== WORKING DATA ==

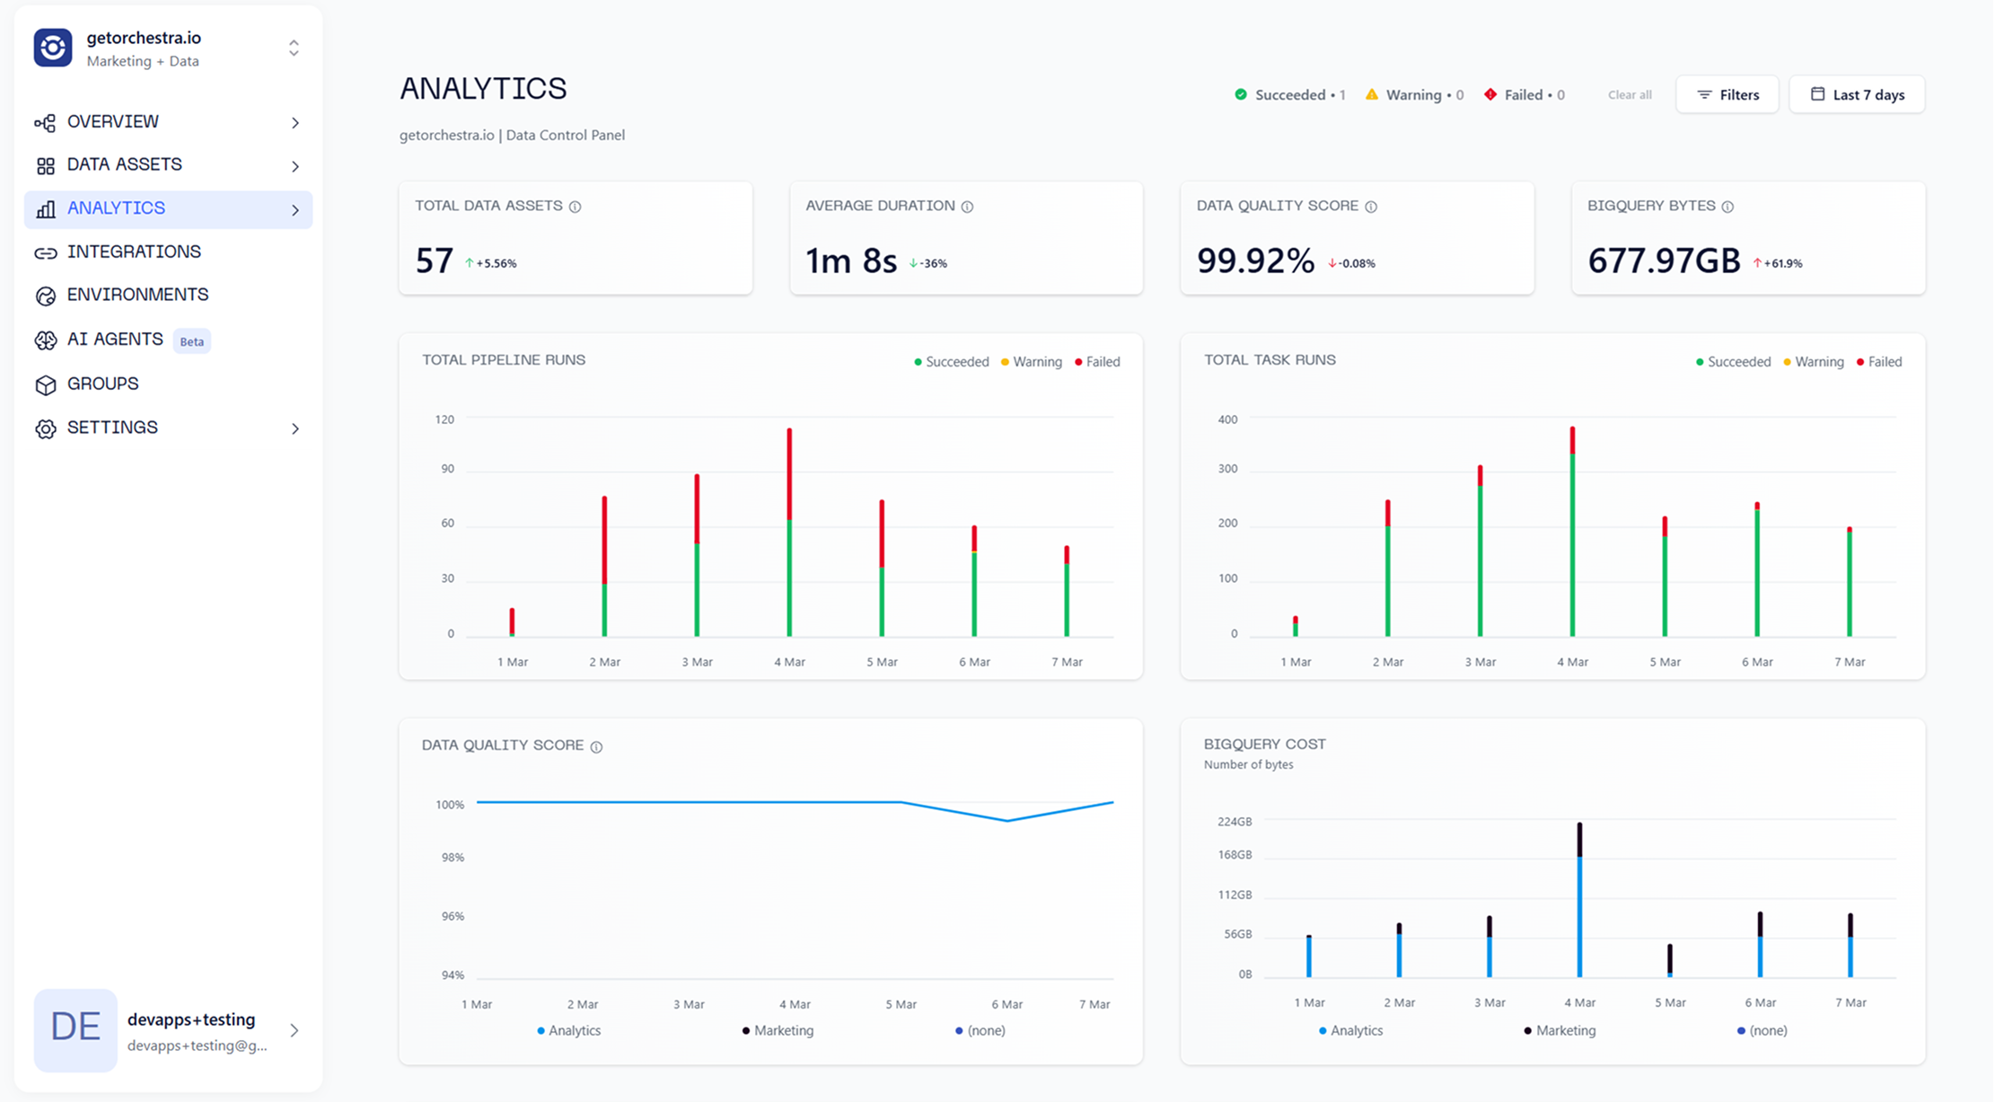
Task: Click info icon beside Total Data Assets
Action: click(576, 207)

===
== WORKING DATA ==

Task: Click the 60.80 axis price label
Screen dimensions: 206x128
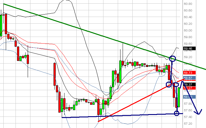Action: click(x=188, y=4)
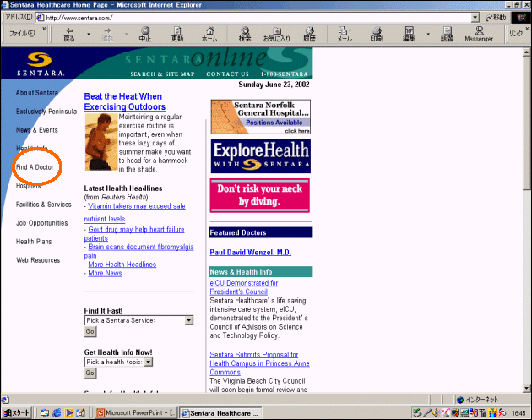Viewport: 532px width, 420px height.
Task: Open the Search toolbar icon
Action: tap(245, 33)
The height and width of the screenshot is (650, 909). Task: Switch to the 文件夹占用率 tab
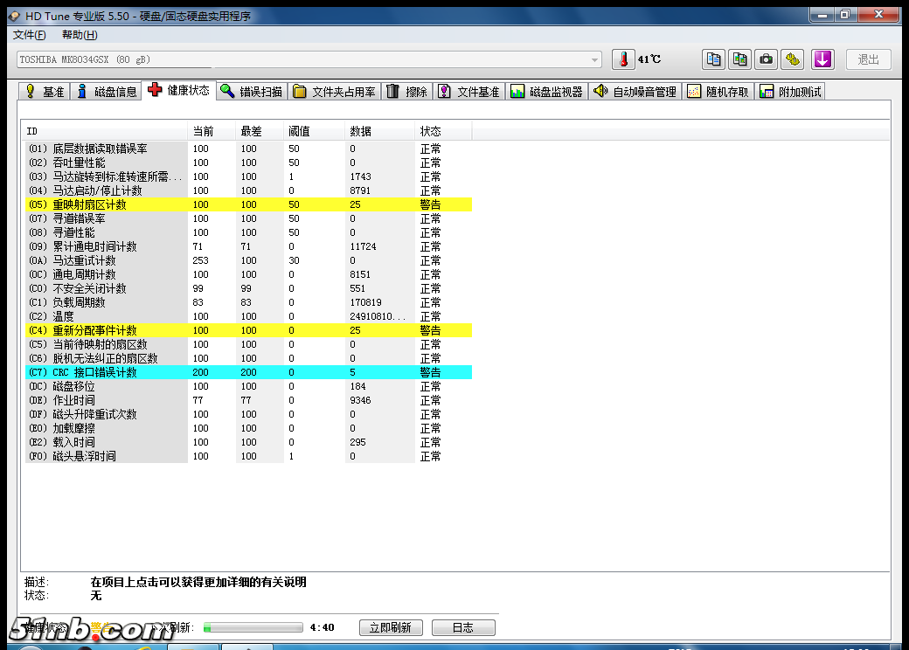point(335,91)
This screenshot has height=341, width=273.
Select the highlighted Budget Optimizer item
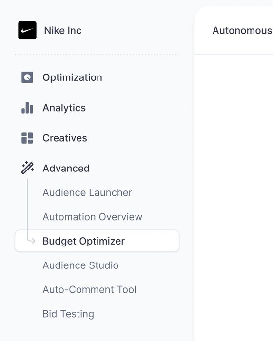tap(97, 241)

===

- GIVEN INSTRUCTION -
Put the lines into a numbered list, starting at the line containing "Task: Click the 60.80 axis price label" and ending with the line containing "tap(97, 241)", and skip any blank lines. Leave the pictures out of your list.

- WRITTEN ANSWER -
1. Task: Click the 60.80 axis price label
2. Screen dimensions: 206x128
3. Action: click(x=188, y=4)
4. Viewport: 532px width, 420px height.
5. Task: Open the Search toolbar icon
6. Action: tap(245, 33)
7. The height and width of the screenshot is (650, 909). Task: Switch to the 文件夹占用率 tab
8. point(335,91)
9. This screenshot has height=341, width=273.
10. Select the highlighted Budget Optimizer item
11. tap(97, 241)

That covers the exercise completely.